Caso 6 biliões fcfa: ADVOGADOS DENUNCIAM QUE ESTÁ EM CAUSA QUESTÕES EXTRAPROCESSUAIS QUE ESTÃO A INFLUENCIAR O PROCESSO
O coletivo de advogados dos suspeitos do caso 6 bilhões de francos cfa disse que existem causas extraprocessuais que estão a influenciar o processo dos suspeitos.
Estas informações foram dadas, hoje, pelo porta-voz do coletivo, Luís Vaz Martins, um dos advogados do antigo ministro das Finanças, Suleimane Seide e António Monteiro, antigo secretário de Estado do Tesouro, em resposta a suposto segundo despacho judicial que teria ordenado a libertação dos constituintes que, no entanto, ordena que os suspeitos sejam reconduzidos à prisão.
Luis Vaz Martins disse que a única decisão válida é a primeira divulgada pelo juiz do processo, Liga Djasse.
Ele disse que o segundo despacho que revoga o anterior que ordena a soltura dos suspeitos é inexistente, porque não cumpriu os trâmites legais enfatizando que “no mesmo dia em que supostamente foi suspenso o juiz é no mesmo dia que apareceu o suposto segundo despacho que suspende o anterior”.

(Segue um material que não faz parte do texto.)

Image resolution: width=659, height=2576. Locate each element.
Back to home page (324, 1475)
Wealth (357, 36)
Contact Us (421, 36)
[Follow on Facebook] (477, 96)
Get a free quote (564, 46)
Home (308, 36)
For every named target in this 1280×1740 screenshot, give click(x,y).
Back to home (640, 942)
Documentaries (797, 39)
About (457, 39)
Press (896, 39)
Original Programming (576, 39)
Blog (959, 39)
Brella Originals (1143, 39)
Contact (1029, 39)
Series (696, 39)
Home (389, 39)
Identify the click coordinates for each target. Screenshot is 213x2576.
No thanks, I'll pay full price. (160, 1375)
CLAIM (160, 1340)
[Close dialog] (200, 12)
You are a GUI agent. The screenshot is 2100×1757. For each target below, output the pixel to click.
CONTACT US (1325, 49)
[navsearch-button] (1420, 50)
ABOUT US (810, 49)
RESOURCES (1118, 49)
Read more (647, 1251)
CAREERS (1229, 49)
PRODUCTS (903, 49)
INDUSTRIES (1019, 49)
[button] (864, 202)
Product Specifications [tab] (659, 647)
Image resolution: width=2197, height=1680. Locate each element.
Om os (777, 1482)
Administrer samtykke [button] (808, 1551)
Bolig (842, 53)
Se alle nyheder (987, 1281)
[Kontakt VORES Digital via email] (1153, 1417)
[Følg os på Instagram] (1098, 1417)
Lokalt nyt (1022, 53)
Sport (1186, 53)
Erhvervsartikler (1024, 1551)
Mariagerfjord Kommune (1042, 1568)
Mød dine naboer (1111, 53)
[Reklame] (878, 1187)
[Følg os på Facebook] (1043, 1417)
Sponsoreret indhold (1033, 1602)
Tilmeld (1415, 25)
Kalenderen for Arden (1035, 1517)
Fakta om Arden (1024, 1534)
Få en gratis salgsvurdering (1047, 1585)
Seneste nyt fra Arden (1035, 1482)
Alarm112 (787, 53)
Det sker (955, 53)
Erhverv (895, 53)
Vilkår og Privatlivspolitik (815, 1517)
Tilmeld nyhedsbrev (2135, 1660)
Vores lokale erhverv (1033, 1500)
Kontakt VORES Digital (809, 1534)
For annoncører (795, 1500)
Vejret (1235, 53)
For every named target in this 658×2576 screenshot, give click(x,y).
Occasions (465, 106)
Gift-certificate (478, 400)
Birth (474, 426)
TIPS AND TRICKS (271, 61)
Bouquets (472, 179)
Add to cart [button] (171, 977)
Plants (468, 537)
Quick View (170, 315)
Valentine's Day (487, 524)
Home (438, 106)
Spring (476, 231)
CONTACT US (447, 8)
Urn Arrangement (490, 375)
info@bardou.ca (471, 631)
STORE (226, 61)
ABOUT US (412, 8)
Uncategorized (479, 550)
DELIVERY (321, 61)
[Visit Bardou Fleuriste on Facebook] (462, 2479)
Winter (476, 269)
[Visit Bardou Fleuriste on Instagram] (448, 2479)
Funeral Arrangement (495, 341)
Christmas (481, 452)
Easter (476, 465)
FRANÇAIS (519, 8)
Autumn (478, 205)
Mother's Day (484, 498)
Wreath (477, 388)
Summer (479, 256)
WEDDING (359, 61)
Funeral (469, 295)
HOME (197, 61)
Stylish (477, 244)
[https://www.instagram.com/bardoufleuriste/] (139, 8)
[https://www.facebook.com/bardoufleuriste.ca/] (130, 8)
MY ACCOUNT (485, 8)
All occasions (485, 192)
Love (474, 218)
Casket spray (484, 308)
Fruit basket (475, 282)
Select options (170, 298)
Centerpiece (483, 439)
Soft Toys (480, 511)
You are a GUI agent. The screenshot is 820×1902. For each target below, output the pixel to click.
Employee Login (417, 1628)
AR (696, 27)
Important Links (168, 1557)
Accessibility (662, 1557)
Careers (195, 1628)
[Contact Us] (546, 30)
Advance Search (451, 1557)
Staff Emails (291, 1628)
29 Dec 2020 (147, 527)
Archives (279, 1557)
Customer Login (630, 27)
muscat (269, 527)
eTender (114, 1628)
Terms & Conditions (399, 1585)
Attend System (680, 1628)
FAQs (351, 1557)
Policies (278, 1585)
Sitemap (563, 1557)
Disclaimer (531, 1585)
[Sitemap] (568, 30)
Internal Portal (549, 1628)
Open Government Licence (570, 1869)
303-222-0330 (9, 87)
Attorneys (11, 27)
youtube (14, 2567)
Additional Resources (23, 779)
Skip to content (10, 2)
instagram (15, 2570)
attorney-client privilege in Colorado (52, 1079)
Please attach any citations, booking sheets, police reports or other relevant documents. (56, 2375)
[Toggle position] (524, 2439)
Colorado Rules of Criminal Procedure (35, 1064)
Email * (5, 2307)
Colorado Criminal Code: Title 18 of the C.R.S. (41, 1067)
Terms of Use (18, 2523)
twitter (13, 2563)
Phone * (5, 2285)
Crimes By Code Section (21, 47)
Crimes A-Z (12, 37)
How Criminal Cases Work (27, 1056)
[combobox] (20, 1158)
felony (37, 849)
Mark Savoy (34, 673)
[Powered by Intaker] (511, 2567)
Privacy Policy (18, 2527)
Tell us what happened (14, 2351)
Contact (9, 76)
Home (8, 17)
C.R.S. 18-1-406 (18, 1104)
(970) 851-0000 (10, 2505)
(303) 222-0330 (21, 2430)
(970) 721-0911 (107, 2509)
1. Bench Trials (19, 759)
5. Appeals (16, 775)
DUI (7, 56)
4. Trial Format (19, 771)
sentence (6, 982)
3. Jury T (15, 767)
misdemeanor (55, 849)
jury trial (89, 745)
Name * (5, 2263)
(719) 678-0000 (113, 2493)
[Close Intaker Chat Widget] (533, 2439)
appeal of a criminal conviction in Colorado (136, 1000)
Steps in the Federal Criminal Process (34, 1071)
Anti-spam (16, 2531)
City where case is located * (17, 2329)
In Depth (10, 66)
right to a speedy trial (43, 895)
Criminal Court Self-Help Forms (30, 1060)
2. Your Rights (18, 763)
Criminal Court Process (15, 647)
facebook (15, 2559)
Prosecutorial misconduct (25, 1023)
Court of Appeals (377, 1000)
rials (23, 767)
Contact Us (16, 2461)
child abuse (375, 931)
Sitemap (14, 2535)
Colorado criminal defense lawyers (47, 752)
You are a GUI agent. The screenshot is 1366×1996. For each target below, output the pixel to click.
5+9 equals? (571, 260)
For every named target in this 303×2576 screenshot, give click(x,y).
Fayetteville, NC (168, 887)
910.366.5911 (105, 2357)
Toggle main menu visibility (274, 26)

“A partir do momento que o juiz tomar uma decisão, o seu poder jurisdicional acabou. E, se quiser alterá-la deve ser no âmbito de um recurso que é feito através de um tribunal que está imediatamente mais alto e quem é interessado a fazer o mesmo recurso deve ser uma parte interessada e em processo, neste caso o Ministério Público e, neste caso não existe porque o Ministério Público não fez nenhum recurso , por uma questão de segurança jurídica o juiz não pode produzir um despacho hoje e revogá-lo no dia depois”, sustenta Luís Vaz Martins.
Questionado sobre uma outra solicitação que pede a colaboração do Ministério do Interior em dispensar efetivos para cumprir uma suposta decisão de mandar de volta os antigos governantes à prisão, o advogado disse que tomaram conhecimento do assunto por vias não legais.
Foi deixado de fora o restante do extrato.